またヘンプには世界に約100種類程あります。以下がヘンプの一部となります。
- アサ
- カラムシ
- リネン
- ジュート
- ケナフ
- マニラ麻
- サイザル麻
全てのヘンプは、性質や用途がそれぞれ異なります。明治時代に入ってから、リネンや、マニラ麻の輸入がされてきましたが、日本人にはアサ(ヘンプ)といえば大麻の想像をすると思います。
約1万2千年前に中央アジアで栽培化されたと言われるヘンプが日本にいつ入ってきたかは定かではありませんが、福井県の鳥浜貝塚では、約1万から15000年前の地層からヘンプで作られた縄が見つかっており、千葉県の沖ノ島遺跡では約1万年ほど前の地層からヘンプの実が出土しています。
おそらく当時は実を絞った油を接着剤や食用にしていたのではないかと考えているようです。
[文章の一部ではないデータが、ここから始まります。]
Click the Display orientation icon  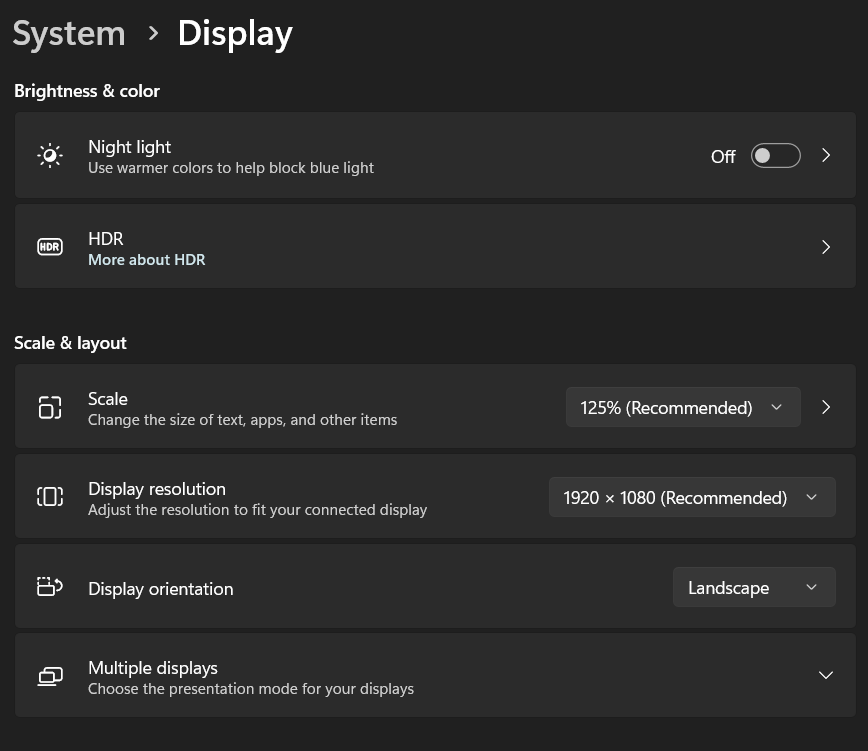pos(50,586)
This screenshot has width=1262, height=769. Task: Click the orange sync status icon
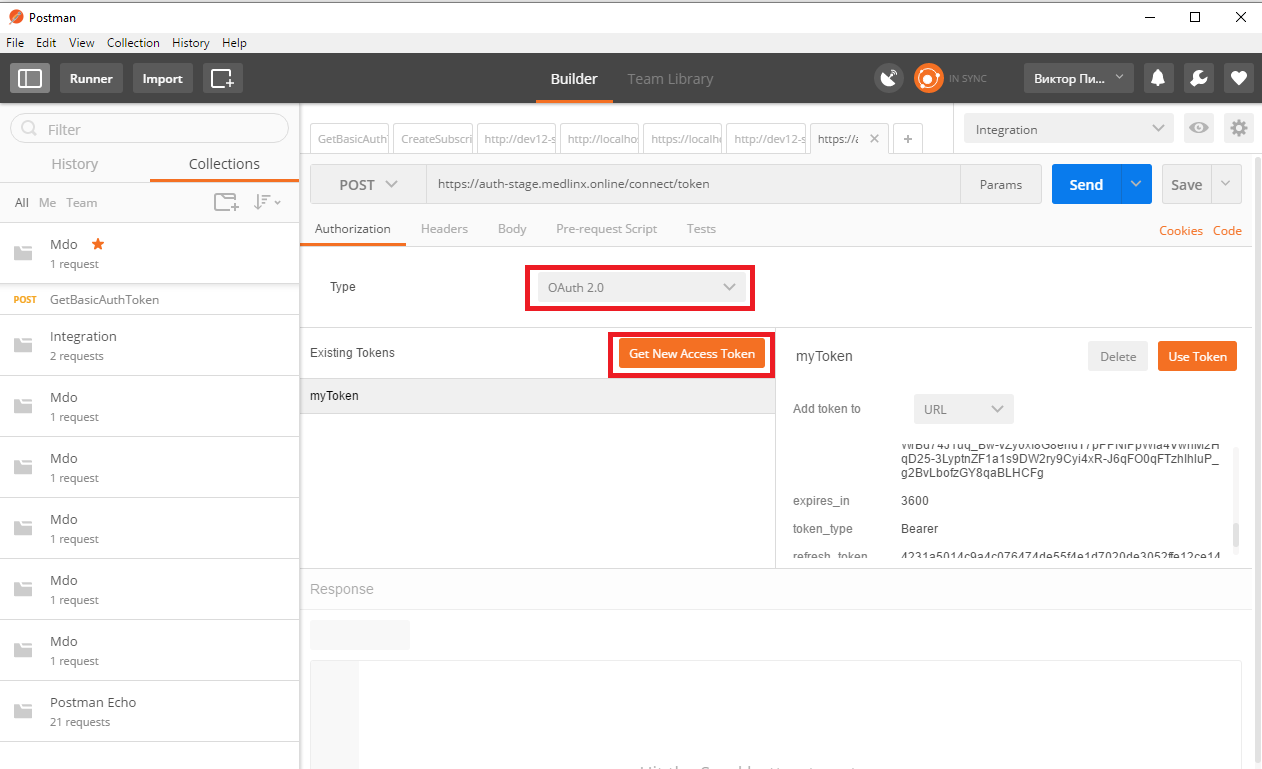(x=928, y=78)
他にも、繊維や魚を取る網や釣り糸などに加工されていたのではないかと考えているようです。
その後も灯りを取る油などに用途は広がり、庶民の普段着や仕事着はアサ、よそ行きの高級織物はカラムシと仕分けがされたようです。70年代にはアサ泥棒の被害が多く、そこで1983年に開発されたのが、『とちぎしろ』というTHC含有量が0.2%と低い、ヨーロッパの産業用大麻の基準である0.3%未満に合致する大麻が開発されました。
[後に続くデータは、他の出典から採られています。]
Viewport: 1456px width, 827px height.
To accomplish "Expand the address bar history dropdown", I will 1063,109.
とちぎしろにより、アサ泥棒はなくなったものの、年々アサ栽培の面積は減り、現在では全国合わせても約6ヘクタールになっています。そのほとんどが栃木県西部に集中しています。
どんなに化学繊維が普及したとしても、神社の鈴緒や神官の狩衣、大相撲の横綱などにはやはり、国産のアサが必要で、需要がなくなることはないでしょう。栃木の伝統的な農作物であるアサ作りの文化を多くの人に伝えたいと篠崎さんは語りました。
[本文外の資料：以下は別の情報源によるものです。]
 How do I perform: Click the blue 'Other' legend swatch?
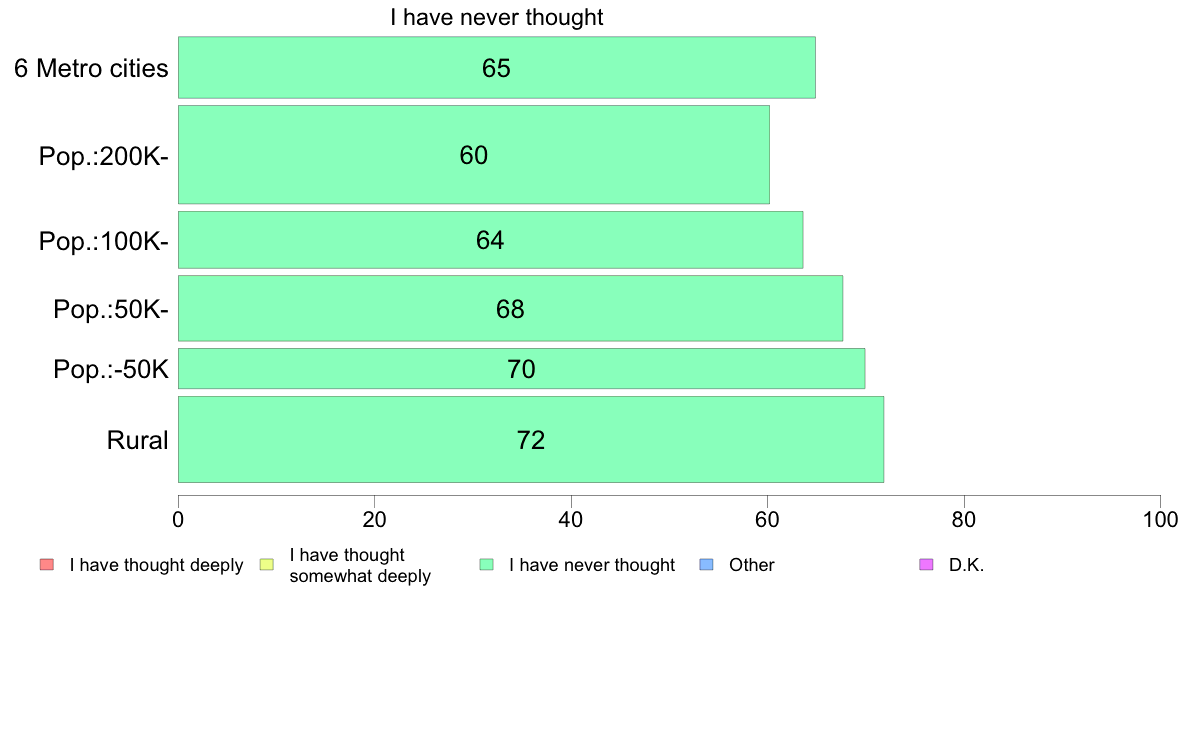click(706, 565)
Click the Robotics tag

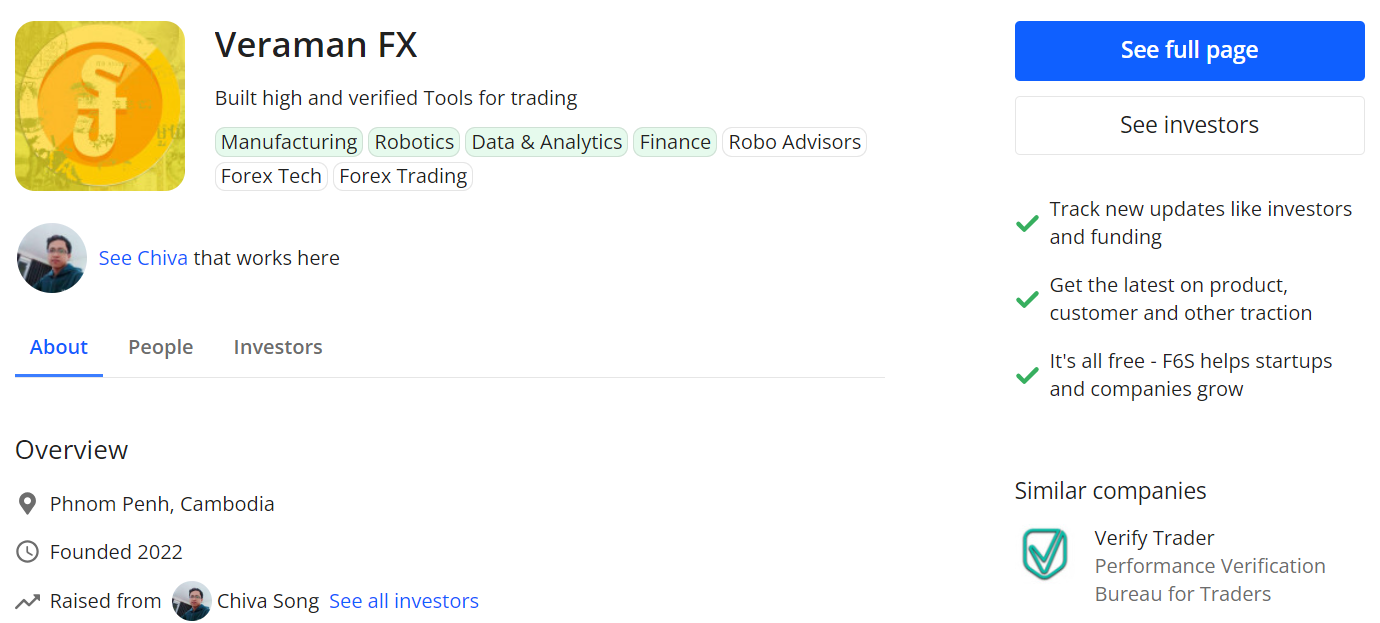[414, 142]
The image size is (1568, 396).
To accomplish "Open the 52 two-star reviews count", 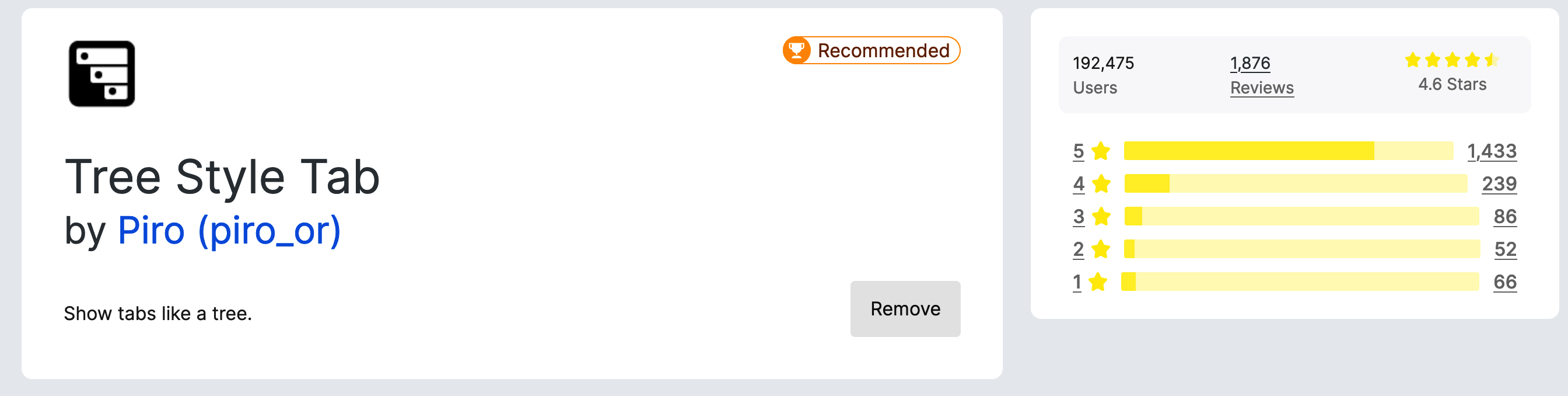I will tap(1504, 249).
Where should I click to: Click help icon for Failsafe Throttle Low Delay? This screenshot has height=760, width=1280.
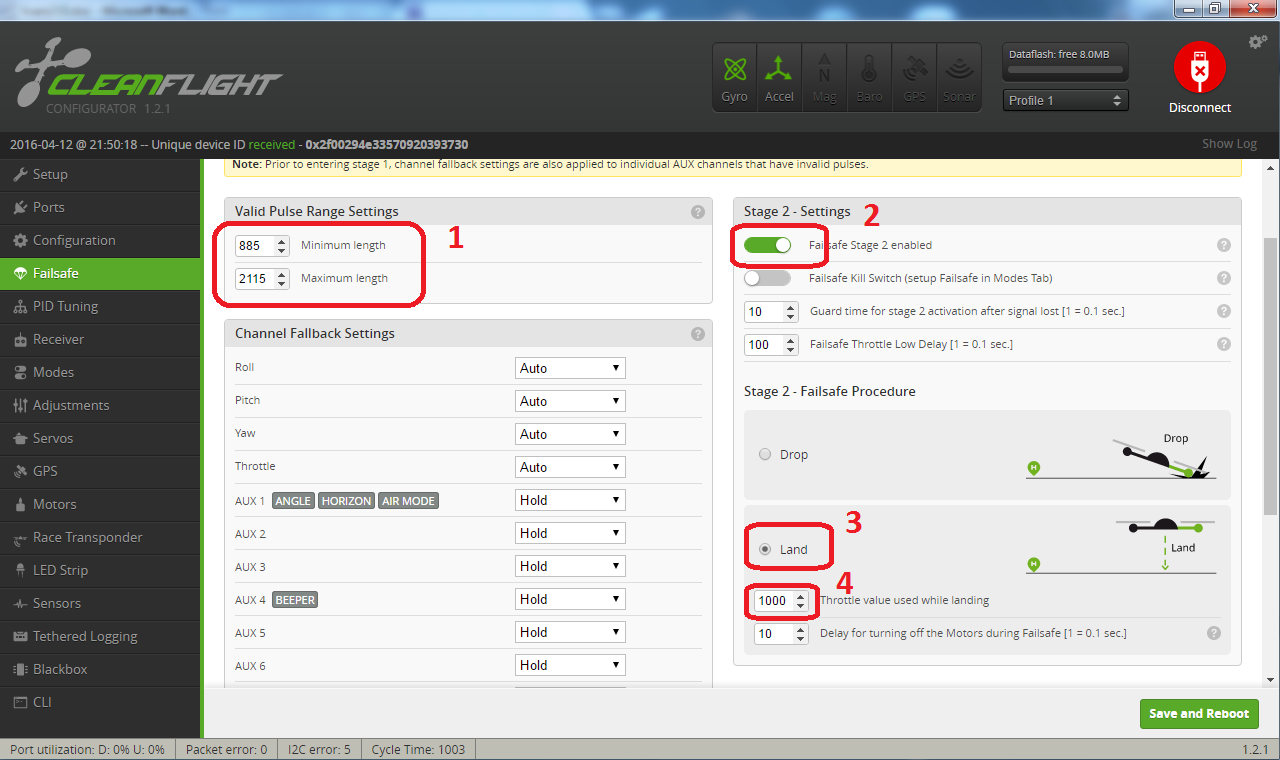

大麻とヘンプの違いについては以下の記事で解説しています。
⇒「大麻」と「麻(ヘンプ)」の違いを解説!成分・用途・法律の違いをチェック!
ヘンプで出来ることと出来ないこと
ヘンプで出来ること
ヘンプは数千もの製品に使用可能な原材料の再生可能資源であり、ヘンプの種子と花は健康食品やオーガニックボディケア製品、その他の栄養補助食品に使用されています。
また、繊維と茎は麻の衣類や建設資材、紙、バイオ燃料、プラスチック複合材などに使用されています。
2014年時点で、ヘンプ産業協会(HIA)は、米国で販売された全てのヘンプ製品の小売価格の合計を6億2,000万ドルと推定しました。
ヘンプは農民にとって魅力的な作物です。
ヘンプが成長するにつれて、ヘンプはCO2を吸い込み、土壌を無害化し、土壌浸食を防止します。収穫後に残ったヘンプは土壌に分解され、貴重な栄養素となります。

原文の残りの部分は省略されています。